A mere four years ago, the Oxford Mills apartments felt like the edge of the gentrified world. The sprawling 19th-century dye works at Philadelphia's Front and Oxford Streets was bordered by empty lots, shuttered factories, and a sprinkling of auto mechanics. There was no Honeygrow, no Suraya, no Evil Genius Beer Co., no City Fitness, and definitely no suit-wearing brigades striding down Front Street.
That made the brick buildings perfect for subsidized housing in the view of Greg Hill and Gabe Canuso, two Philadelphia developers with a do-good streak. By cobbling together a variety of federal tax credits, they were able to turn a historic industrial relic into a mixed-used development and offer 90 loft apartments at a serious discount. Today, Oxford Mills is an island of affordability in a sea of $500,000 homes. The neighborhood now goes by the name "Olde Kensington."
Hill and Canuso immediately decided they wanted to repeat the model, so they went hunting for a similar industrial building farther up the Market-Frankford El corridor. They found the Frankford Carpet Mill in 2015 at Huntingdon Street and Trenton Avenue, a block south of Lehigh Avenue and Kensington's notorious heroin encampments.

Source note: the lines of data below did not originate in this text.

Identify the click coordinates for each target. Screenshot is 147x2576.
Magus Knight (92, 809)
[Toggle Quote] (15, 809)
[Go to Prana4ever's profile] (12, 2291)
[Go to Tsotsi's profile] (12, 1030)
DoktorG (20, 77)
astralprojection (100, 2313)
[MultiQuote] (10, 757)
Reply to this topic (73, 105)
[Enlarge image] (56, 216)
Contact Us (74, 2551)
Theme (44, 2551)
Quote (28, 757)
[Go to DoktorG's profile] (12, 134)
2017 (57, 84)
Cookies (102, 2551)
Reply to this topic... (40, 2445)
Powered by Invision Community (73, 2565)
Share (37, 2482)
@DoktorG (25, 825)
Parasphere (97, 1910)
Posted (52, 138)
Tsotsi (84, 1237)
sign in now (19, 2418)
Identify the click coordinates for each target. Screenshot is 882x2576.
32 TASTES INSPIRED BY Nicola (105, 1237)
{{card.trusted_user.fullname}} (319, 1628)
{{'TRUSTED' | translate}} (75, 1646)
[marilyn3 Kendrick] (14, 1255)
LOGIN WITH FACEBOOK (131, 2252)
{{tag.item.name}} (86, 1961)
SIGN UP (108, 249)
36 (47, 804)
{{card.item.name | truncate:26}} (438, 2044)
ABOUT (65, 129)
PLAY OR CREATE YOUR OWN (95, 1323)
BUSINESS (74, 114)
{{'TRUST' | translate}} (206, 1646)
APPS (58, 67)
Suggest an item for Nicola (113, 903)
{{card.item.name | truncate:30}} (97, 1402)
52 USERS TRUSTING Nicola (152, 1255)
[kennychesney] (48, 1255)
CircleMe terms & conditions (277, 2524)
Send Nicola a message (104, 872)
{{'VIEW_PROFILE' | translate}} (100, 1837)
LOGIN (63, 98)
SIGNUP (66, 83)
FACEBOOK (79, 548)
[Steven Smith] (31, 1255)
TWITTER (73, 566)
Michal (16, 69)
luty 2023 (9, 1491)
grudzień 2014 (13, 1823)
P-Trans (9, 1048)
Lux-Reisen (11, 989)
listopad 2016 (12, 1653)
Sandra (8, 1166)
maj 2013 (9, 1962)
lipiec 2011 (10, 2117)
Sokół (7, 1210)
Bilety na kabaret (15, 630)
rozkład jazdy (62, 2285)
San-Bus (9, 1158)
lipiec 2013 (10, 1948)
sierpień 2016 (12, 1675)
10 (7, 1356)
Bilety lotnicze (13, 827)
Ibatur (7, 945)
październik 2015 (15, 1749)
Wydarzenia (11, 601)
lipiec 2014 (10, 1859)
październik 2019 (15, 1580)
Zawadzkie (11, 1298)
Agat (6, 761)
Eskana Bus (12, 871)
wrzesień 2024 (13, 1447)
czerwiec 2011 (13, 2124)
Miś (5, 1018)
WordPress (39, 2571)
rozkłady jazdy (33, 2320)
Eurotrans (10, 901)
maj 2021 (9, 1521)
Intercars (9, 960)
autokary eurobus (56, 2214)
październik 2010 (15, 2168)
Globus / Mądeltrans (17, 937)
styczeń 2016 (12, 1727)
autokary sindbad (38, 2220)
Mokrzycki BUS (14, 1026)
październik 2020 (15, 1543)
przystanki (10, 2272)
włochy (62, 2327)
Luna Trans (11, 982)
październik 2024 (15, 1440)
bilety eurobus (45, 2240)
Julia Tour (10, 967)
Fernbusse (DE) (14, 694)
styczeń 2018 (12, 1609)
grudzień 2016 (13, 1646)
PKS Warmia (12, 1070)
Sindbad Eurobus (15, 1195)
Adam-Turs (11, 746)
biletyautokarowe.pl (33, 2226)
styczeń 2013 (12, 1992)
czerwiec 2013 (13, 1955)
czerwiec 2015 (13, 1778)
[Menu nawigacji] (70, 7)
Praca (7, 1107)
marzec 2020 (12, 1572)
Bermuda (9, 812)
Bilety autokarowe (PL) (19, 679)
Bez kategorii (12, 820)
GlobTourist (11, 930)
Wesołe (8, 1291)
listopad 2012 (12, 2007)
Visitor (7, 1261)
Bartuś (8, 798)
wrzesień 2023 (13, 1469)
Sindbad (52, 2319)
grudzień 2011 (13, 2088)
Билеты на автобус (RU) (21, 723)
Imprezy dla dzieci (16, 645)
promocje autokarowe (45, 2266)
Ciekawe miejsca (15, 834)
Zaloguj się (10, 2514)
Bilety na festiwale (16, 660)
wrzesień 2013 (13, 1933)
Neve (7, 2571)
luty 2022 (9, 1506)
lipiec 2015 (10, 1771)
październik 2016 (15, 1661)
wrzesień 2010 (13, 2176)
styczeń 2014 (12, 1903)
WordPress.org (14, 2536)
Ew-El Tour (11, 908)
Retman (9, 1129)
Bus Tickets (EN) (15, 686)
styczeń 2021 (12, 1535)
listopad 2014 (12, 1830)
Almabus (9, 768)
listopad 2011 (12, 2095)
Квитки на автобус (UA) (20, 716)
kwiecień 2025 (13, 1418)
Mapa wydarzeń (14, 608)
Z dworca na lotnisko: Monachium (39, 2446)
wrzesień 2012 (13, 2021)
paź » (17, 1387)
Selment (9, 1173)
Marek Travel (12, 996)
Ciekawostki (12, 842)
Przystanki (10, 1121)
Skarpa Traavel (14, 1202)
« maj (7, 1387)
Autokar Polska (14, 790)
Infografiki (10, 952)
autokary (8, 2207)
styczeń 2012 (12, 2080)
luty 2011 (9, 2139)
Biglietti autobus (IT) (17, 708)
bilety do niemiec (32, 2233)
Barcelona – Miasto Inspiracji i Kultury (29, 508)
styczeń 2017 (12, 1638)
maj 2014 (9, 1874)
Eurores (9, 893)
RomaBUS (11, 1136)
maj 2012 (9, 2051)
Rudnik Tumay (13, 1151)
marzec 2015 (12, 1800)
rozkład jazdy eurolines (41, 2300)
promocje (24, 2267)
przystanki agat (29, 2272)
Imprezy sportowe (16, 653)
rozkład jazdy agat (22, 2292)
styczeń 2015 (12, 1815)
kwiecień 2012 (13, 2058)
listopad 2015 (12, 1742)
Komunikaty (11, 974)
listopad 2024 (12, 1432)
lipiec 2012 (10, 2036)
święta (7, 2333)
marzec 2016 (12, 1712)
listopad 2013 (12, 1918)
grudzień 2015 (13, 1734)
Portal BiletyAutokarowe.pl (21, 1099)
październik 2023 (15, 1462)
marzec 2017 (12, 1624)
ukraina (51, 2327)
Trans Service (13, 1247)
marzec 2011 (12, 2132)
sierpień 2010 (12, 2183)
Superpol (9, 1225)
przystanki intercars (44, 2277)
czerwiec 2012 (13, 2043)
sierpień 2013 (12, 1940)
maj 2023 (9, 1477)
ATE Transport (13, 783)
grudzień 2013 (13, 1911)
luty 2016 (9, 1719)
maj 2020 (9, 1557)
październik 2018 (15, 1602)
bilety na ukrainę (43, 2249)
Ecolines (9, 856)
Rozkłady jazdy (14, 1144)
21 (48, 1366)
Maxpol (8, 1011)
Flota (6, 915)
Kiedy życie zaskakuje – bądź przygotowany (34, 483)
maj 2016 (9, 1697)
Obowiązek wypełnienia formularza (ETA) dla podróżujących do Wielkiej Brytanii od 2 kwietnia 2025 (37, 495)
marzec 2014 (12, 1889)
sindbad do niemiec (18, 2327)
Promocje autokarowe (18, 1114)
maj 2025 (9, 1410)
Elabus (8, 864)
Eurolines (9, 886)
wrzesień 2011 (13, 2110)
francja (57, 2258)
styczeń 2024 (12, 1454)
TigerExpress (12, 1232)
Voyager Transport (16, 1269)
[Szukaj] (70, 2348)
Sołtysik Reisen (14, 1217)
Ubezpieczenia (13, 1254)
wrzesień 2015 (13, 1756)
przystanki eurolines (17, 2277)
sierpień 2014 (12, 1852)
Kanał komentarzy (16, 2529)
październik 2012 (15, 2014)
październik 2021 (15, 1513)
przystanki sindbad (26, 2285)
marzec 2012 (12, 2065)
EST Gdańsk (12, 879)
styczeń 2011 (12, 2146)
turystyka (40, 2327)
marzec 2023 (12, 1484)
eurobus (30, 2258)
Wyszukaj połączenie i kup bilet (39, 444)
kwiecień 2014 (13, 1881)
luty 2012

The pair plan to start construction on their next batch of affordable apartments this fall, but this time the conditions are very different. Gentrification arrived before they could even get started.
From the upper windows of the old carpet factory, you can see the distinctive plywood framing of new rowhouse construction dotting the landscape. Five new houses across the street are selling for north of $400,000. A coffee-and-comics shop has planted its flag down the block. "If I hadn't bought this building three years ago, I could never afford to do this project," Hill told me.
Gentrification used to creep up on Philadelphia neighborhoods imperceptibly over the span of a decade or two. These days, it's moving at warp speed, especially through the river wards served by the El. It took just four years to spread two stops, from Berks to Huntingdon Station, and now the march of development is poised to make the leap across Lehigh Avenue into Kensington proper.
While those neighborhoods need affordable units more than ever, good development sites are getting harder to come by, says Felix Torres-Colon, who runs the nonprofit New Kensington Community Development Corp. His group opened the 51-unit Orinoka Civic House across from Somerset Station last year and plans a companion building on its remaining land.
After that? "We have about 10 rowhouse-size sites in Fishtown," where the group could build discounted, for-sale houses. They would probably end up selling for $250,000 to $325,000 — a relative bargain, but beyond the reach of many low-income families.
Anyway, it's affordable rentals that are in short supply. In 2000, 45 percent of the apartments in New Kensington's service area, which stretches from Girard Avenue to the Frankford Creek, rented for less than $500. Today, just 7 percent are in that price range, according to a market study by the development corporation.
Hill and Canuso are an unlikely duo to come to the rescue. Their resumé is dominated by blue-chip projects like the Ayer condos on Washington Square, The Bridge in Old City, and million-dollar-plus Mode7 houses in Logan Square. But after the 2007 recession, which their company barely survived, they vowed to devote more of their time to socially conscious projects, what the industry calls "impact development."
Hill and Canuso still do the high-end work, but mainly to pay the bills so they can concentrate on developing affordable housing and office space for nonprofits. "I wanted to do something meaningful with my skills," Hill said. It's a labor of love, he added, noting that if he simply sold the carpet factory to another developer, he would make more than he will turning it into affordable housing.
The old carpet factory is a perfect place to replicate the Oxford Mills project. The high-ceilinged, brick buildings also were erected in the late 19th century, during the "loom boom" when Kensington was the epicenter of American carpet manufacturing. Designed by William Steele & Sons, the engineer-architects responsible for many of Philadelphia's great loft buildings, the buildings have big open floor plans that make conversion to apartments easy. ISA is doing the architecture and has added a new stair tower to make access easier.
Hill and Canuso aren't just interested in building cut-price apartments. They also use their projects to create communities. With Oxford Mills, they built a social network around education. Teach for America rents the lion's share of the office space, and their recruits get priority on the apartments, which are priced 25 percent below market rate. Both buildings are designed around generously landscaped courtyards with outdoor seating and fire pits to encourage socializing.
The new project, which is being called Huntingdon Mills, will bring together people involved in health care and social services. Low-income social workers, therapists, and nurses will get first crack at the 39 subsidized apartments. Given the proximity to Kensington, Hill believes many of his future tenants will be serving the local population.
The developers already have lined up an early learning center for the ground floor. But given all the development in the neighborhood, they're also making space for a cafe and gym.
When I asked Hill and Canuso how long they can stay one step ahead of gentrification, they sighed. They haven't found their next building yet. Maybe something in Port Richmond. They had better hurry.